Según los denunciantes, se perdieron al menos 24 colonias de abejas nativas y se produjeron daños severos en más de 300 colmenas de Apis mellifera, lo que representó una reducción poblacional cercana al 70%.
Los apicultores vincularon esta crisis ecológica con la intensificación en el uso de insecticidas en las plantaciones de mango de la zona conocida como “La Penca”.
A pesar de la gravedad de la situación, los afectados denunciaron inacción estatal. Según el recurso, al acudir al Ministerio de Salud, al Servicio Nacional de Salud Animal (Senasa) y al Ministerio de Agricultura y Ganadería (MAG), las autoridades no realizaron inspecciones oportunas y el Senasa apenas analizó una muestra inicial.
Para emitir el fallo, los magistrados se basaron en pruebas científicas:
- Reportes del Senasa y del Lanaseve confirmaron la presencia de Fipronil y su metabolito en las abejas muertas.
- Estudios del Instituto Regional de Estudios en Sustancias Tóxicas (IRET) de la Universidad Nacional hallaron el insecticida en niveles letales.
- Criterios de la Universidad de Costa Rica (UCR) documentaron la alta toxicidad para los polinizadores.
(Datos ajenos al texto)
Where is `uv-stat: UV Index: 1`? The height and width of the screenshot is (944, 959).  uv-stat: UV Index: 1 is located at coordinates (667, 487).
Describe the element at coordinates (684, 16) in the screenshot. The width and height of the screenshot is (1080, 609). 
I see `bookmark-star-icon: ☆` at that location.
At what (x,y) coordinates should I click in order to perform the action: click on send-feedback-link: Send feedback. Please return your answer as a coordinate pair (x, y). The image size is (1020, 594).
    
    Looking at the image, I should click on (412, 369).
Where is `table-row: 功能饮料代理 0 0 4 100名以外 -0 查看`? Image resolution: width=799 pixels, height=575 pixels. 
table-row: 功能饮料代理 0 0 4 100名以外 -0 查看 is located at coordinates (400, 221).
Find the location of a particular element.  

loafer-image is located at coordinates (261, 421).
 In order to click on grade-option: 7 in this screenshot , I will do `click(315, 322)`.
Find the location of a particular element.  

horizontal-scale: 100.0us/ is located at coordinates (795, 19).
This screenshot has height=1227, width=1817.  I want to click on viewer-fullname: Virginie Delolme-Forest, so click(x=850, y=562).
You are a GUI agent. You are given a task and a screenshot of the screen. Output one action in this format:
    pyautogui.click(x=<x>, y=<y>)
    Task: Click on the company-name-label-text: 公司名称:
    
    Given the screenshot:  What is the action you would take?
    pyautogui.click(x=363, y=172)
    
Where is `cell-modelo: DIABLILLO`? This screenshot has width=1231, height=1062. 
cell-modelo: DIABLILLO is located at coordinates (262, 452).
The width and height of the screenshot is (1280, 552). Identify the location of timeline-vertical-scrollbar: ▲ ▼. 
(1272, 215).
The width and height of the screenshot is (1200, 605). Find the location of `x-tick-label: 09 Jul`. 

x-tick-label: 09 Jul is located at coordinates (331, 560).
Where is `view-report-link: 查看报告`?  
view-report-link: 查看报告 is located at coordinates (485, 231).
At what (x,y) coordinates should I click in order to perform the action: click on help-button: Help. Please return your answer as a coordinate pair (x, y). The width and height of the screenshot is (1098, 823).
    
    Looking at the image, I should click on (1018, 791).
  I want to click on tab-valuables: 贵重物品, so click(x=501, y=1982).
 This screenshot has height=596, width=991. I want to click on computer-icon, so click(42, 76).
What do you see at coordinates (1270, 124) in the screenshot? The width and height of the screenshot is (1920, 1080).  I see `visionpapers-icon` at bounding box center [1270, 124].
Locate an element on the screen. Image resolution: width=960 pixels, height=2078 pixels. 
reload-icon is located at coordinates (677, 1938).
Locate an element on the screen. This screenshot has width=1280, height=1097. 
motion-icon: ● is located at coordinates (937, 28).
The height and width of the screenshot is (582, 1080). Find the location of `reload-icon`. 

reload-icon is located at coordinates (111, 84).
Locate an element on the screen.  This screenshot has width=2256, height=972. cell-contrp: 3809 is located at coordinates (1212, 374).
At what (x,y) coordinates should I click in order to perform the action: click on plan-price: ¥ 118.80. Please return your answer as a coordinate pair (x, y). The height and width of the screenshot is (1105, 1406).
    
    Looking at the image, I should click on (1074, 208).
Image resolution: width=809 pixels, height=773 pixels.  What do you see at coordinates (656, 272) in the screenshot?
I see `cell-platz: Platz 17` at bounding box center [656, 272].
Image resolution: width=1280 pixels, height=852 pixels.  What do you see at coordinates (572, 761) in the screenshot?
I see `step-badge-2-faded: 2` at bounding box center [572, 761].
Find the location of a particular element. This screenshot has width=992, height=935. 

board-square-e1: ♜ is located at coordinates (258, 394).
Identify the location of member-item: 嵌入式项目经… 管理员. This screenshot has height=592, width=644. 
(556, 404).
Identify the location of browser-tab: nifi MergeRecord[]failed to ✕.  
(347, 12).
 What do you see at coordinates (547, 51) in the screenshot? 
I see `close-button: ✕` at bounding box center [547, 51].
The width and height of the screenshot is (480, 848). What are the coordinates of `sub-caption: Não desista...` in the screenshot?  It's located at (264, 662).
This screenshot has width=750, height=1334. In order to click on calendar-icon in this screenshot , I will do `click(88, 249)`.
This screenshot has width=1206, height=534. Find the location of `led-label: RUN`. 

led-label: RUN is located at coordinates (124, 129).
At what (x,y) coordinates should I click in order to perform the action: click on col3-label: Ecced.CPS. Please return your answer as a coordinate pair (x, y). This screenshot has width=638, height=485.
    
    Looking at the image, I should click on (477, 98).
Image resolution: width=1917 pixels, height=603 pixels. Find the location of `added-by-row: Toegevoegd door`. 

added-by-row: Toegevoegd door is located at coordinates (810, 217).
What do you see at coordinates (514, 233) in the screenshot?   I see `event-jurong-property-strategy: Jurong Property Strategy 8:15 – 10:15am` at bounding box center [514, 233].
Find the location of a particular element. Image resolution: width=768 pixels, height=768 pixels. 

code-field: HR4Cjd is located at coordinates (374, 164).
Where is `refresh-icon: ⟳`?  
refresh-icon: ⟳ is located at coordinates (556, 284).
La sentencia ordena directamente a Luis Fernando Vargas Pérez, ministro a.i. del MAG, y a Luis Alberto Matamoros Cortés, director general del Senasa, acatar los parámetros del Decreto Ejecutivo N° 45522-MAG-S-MINAE y proceder a sacar el agroquímico del mercado de forma inmediata.
Los magistrados dejaron en claro que “la prohibición del insecticida Fipronil en nuestro país es absoluta” debido a los mortales efectos generados en las abejas, así como su impacto nocivo en la salud, la biodiversidad y el medio ambiente de Costa Rica.
Como medida preventiva, la Sala Constitucional instruyó al MAG a realizar una rigurosa supervisión en las fincas agrícolas para evitar el incumplimiento de la norma.
Finalmente, se condenó al Estado al pago de costas, daños y perjuicios. El Tribunal advirtió a las autoridades que el desatender esta orden constitucional conlleva penas de prisión de tres meses a dos años o de 20 a 60 días multa.